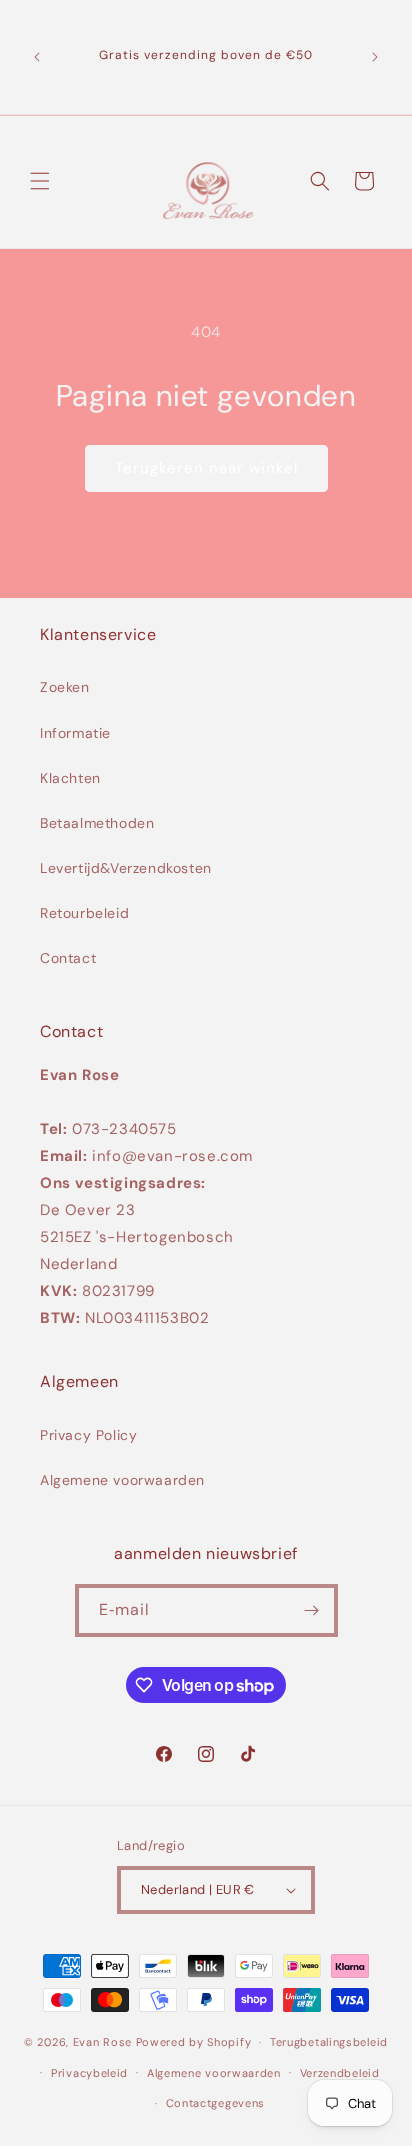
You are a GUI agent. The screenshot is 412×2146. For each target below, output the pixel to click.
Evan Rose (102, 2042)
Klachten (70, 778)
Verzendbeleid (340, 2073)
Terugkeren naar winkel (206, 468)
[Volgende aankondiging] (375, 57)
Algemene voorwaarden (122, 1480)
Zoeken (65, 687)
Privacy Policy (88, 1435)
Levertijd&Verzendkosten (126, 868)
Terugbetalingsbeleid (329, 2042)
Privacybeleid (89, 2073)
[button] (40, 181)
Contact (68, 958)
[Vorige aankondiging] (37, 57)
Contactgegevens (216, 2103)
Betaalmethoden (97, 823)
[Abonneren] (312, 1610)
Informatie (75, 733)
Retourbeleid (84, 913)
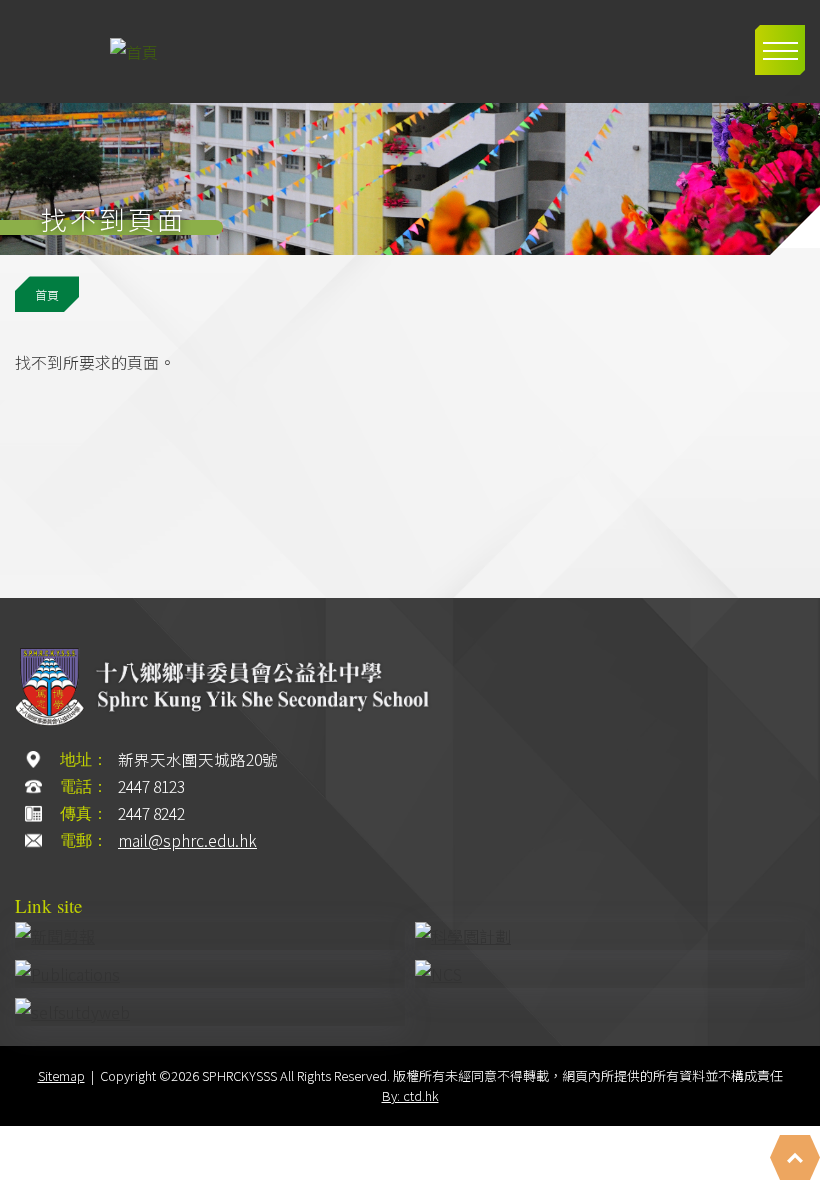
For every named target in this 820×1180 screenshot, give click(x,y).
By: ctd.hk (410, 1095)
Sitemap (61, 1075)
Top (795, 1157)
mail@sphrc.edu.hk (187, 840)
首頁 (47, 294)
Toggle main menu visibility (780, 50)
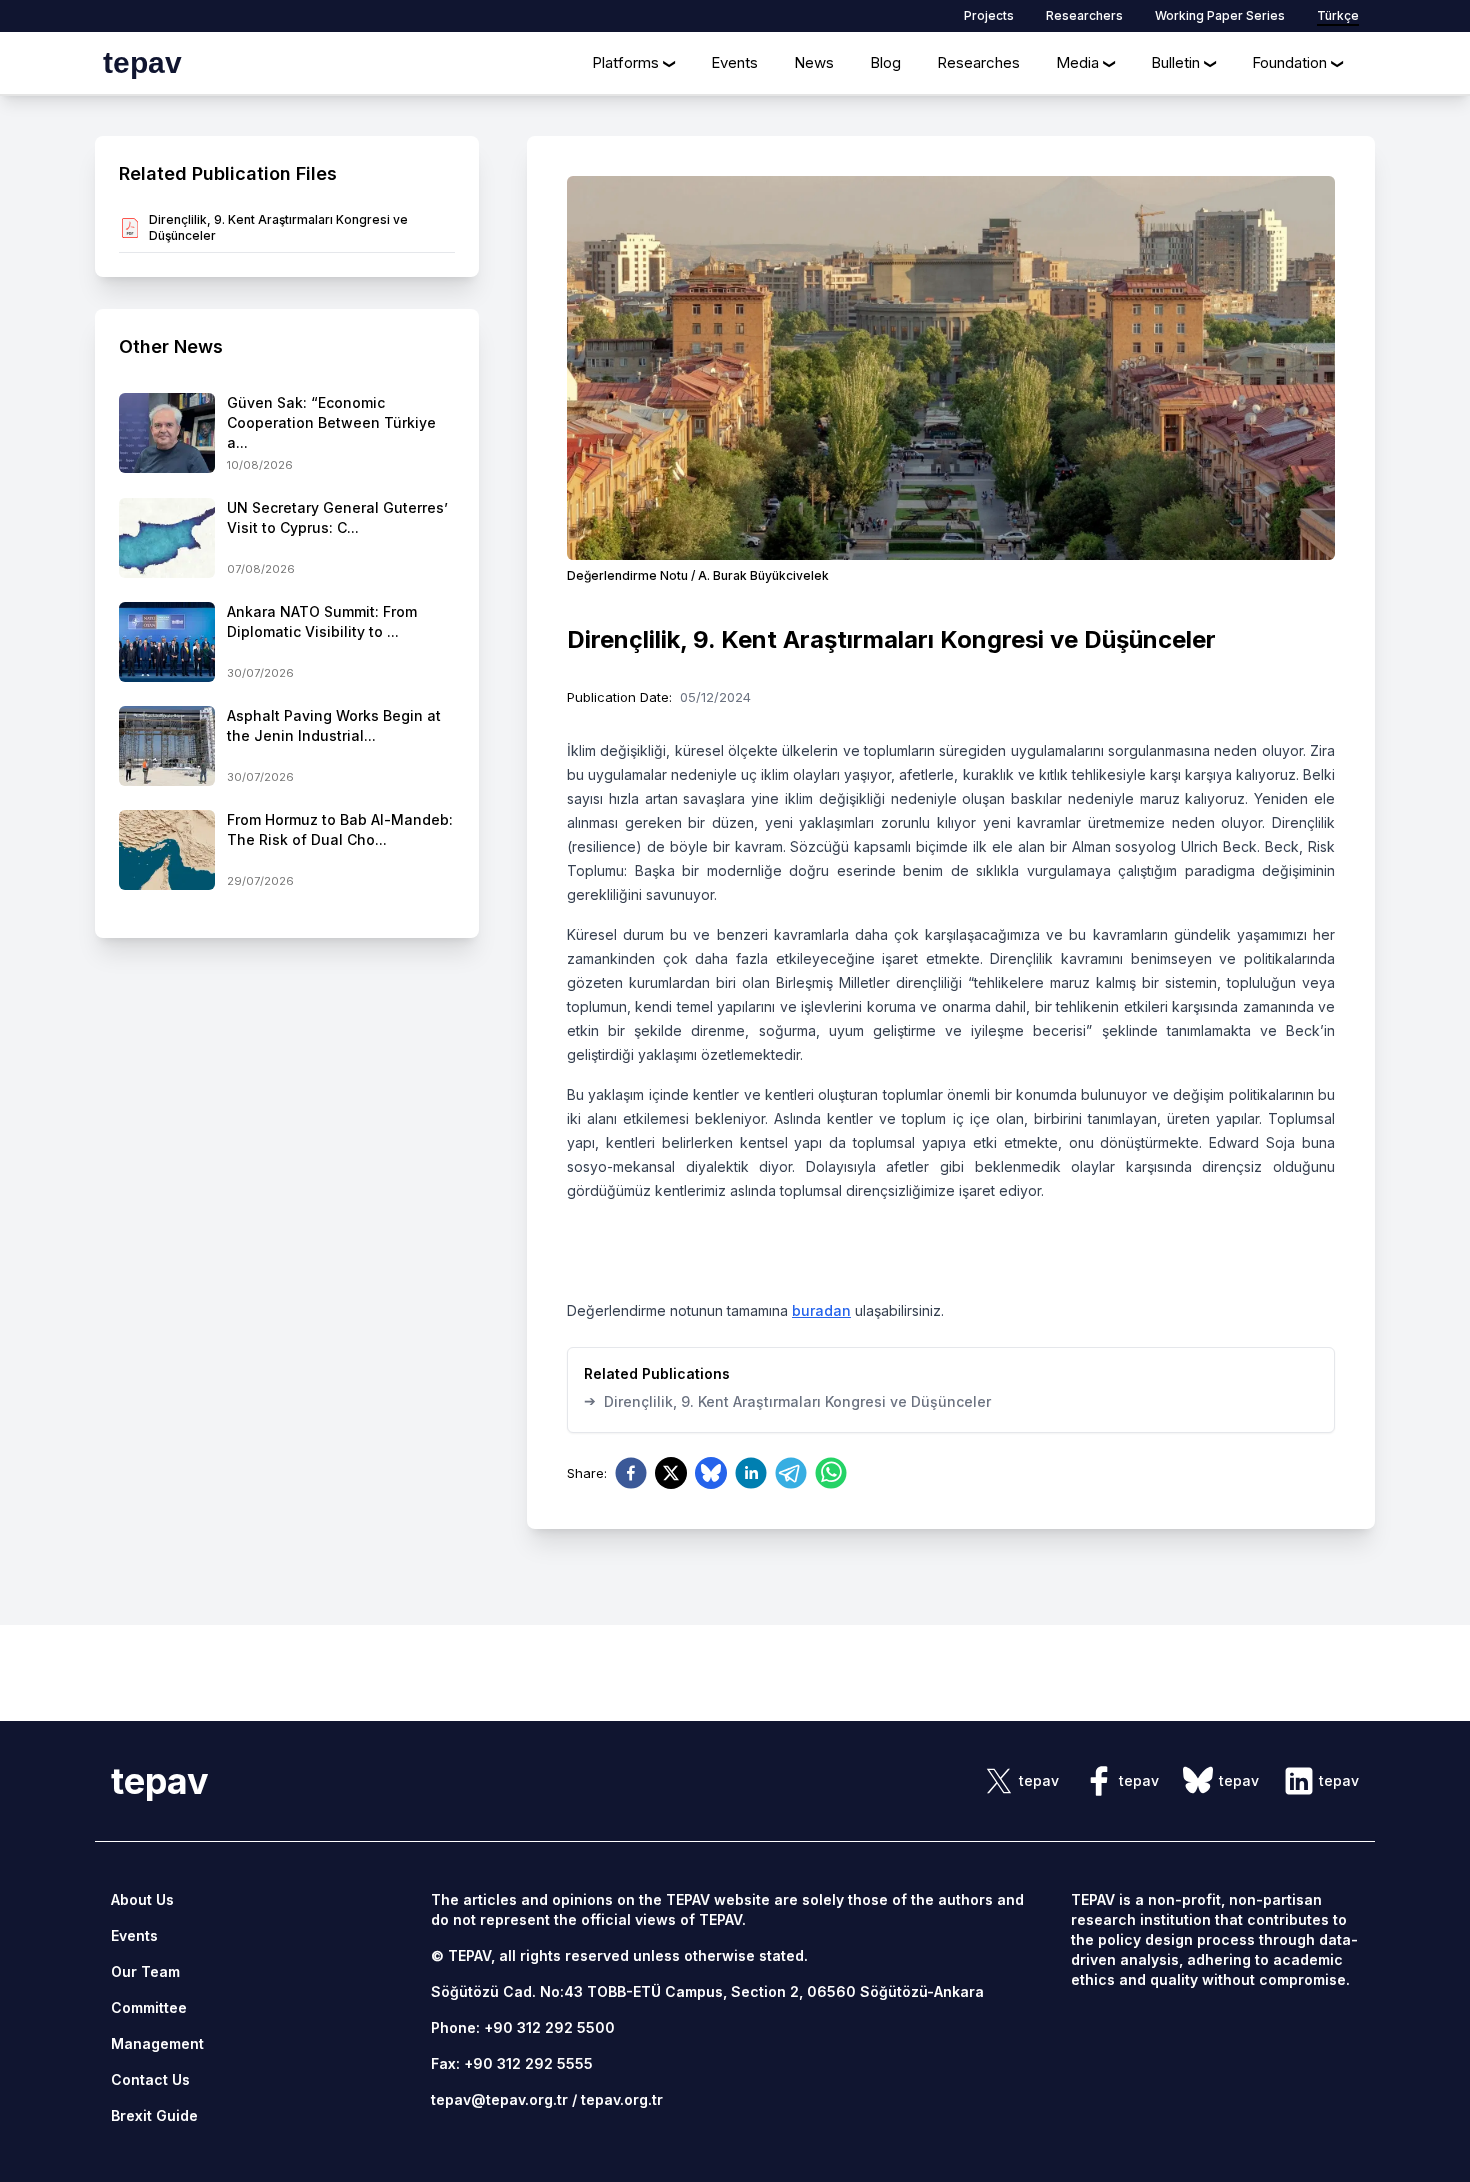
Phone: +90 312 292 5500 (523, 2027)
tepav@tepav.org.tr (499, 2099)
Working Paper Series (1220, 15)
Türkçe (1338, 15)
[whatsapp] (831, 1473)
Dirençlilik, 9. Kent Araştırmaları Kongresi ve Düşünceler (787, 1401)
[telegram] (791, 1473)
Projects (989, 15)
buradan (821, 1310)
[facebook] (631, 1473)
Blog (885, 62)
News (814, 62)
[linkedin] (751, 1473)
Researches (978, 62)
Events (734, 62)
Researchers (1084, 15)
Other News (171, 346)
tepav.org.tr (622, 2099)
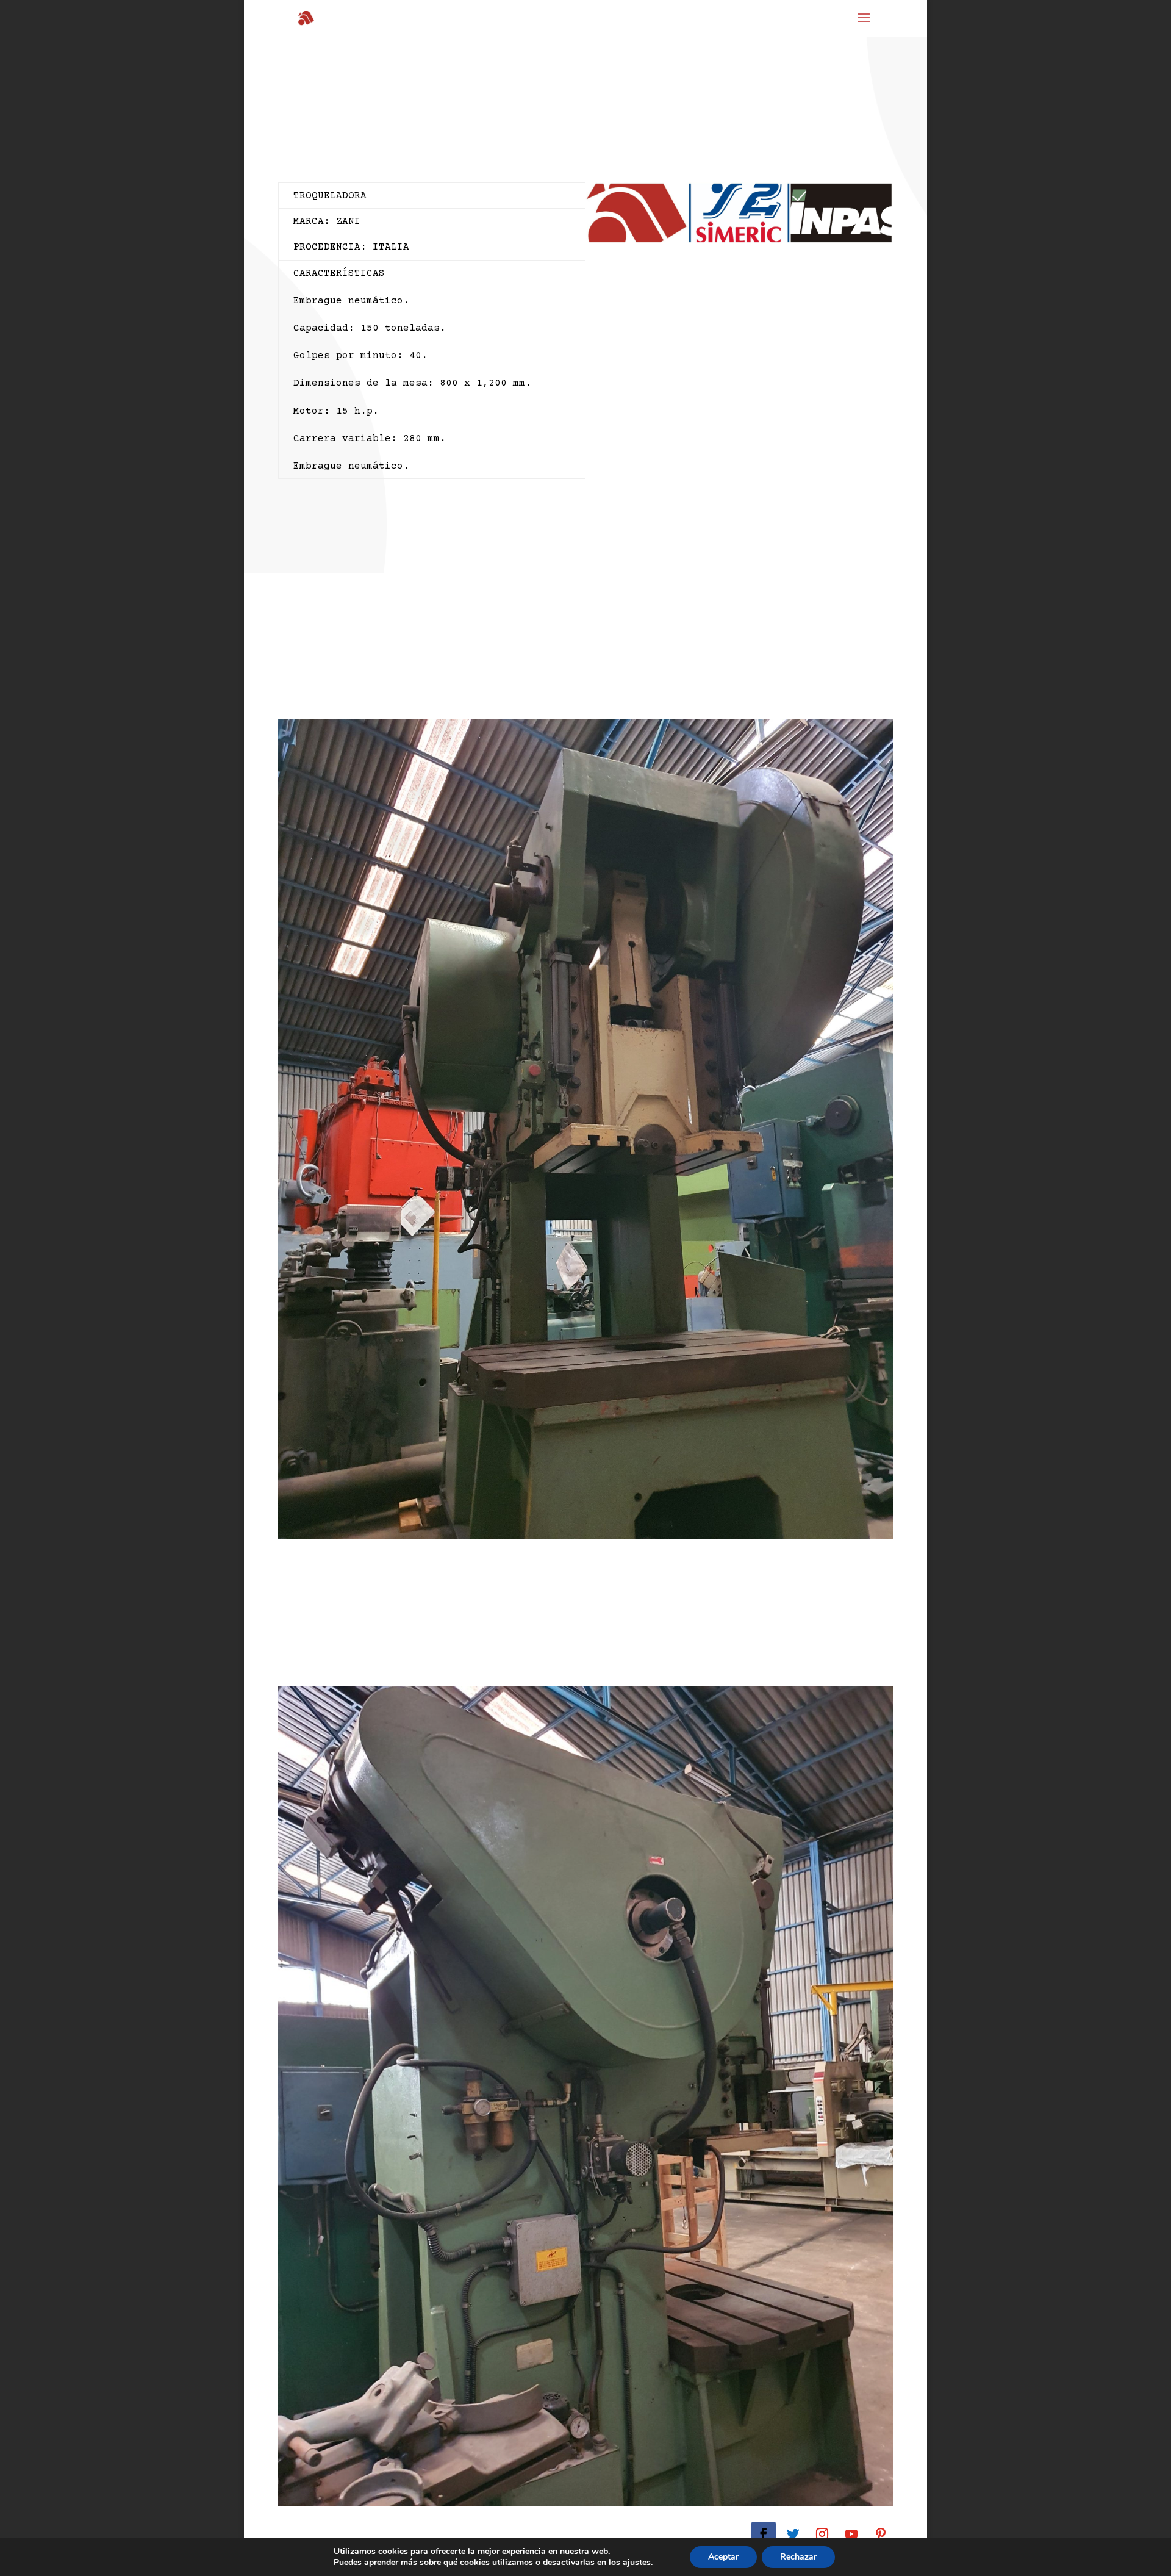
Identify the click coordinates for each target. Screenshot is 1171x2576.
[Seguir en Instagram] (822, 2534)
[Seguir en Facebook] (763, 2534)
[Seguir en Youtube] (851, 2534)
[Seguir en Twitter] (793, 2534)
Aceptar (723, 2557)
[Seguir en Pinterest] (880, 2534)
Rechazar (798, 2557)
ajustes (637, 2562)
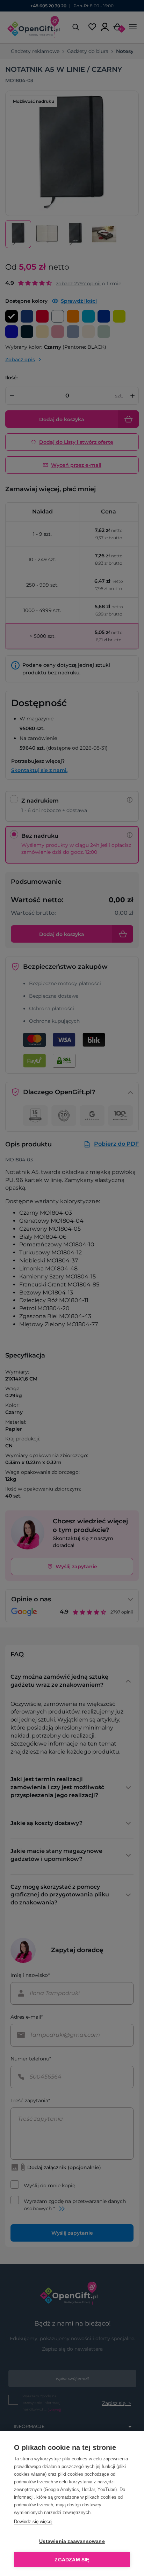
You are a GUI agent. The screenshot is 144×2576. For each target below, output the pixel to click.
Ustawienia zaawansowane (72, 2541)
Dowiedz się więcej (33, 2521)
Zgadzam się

○ ○ ○ ○ ○

- [Work request] An exact transcription is needed, covering the line with "tepav@tepav.org.tr (499, 2099)" and every line after it to the end of the entries, but not the pictures.

- [Exercise solution]
tepav@tepav.org.tr (499, 2099)
Working Paper Series (1220, 15)
Türkçe (1338, 15)
[whatsapp] (831, 1473)
Dirençlilik, 9. Kent Araştırmaları Kongresi ve Düşünceler (787, 1401)
[telegram] (791, 1473)
Projects (989, 15)
buradan (821, 1310)
[facebook] (631, 1473)
Blog (885, 62)
News (814, 62)
[linkedin] (751, 1473)
Researches (978, 62)
Events (734, 62)
Researchers (1084, 15)
Other News (171, 346)
tepav.org.tr (622, 2099)
Identify the click coordinates for each target. Screenshot is 1171x2576.
[Seguir en Instagram] (822, 2534)
[Seguir en Facebook] (763, 2534)
[Seguir en Youtube] (851, 2534)
[Seguir en Twitter] (793, 2534)
Aceptar (723, 2557)
[Seguir en Pinterest] (880, 2534)
Rechazar (798, 2557)
ajustes (637, 2562)
You are a GUI agent. The screenshot is 144×2576. For each target below, output the pixel to click.
Ustawienia zaawansowane (72, 2541)
Dowiedz się więcej (33, 2521)
Zgadzam się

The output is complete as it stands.